◆ **EXERCISE GOAL**
Copy out the records below word for word, from the line containing "Click the gear icon beside Netlogon service" through the last line of the records, including both.

◆ **RECORD SET**
'''

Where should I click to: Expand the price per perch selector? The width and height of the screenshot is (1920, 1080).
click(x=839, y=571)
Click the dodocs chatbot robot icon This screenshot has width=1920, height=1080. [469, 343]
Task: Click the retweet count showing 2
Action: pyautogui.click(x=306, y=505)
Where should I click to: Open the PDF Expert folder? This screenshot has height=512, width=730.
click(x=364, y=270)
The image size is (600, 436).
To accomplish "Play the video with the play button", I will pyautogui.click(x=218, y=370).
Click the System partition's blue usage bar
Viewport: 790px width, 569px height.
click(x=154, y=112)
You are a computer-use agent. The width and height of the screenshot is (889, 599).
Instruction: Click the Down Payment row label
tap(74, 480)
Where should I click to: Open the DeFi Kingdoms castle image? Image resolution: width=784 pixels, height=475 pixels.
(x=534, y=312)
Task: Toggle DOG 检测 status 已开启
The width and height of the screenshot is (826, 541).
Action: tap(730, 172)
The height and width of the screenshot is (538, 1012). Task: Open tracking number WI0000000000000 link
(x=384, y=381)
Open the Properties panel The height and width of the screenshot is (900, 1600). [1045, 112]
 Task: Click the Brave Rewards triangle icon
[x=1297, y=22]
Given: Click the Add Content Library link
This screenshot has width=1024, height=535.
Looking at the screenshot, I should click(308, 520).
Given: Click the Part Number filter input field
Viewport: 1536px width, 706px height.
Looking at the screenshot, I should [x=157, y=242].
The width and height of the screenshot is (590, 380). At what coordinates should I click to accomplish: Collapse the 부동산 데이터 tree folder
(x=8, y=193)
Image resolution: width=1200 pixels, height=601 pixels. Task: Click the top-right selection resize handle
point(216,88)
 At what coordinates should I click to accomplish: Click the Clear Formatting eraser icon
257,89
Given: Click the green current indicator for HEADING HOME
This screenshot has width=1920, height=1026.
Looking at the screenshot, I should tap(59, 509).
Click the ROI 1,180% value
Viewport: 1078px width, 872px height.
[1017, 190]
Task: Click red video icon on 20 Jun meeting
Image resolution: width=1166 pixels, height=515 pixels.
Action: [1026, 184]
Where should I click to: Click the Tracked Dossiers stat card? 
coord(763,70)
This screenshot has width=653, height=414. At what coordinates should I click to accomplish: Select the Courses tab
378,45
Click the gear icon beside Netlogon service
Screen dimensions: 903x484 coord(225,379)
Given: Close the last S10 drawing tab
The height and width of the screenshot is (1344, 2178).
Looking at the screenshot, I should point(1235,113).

'''

◆ **TASK SOLUTION**
Click the gear icon beside Netlogon service
Screen dimensions: 903x484 coord(225,379)
Given: Close the last S10 drawing tab
The height and width of the screenshot is (1344, 2178).
Looking at the screenshot, I should point(1235,113).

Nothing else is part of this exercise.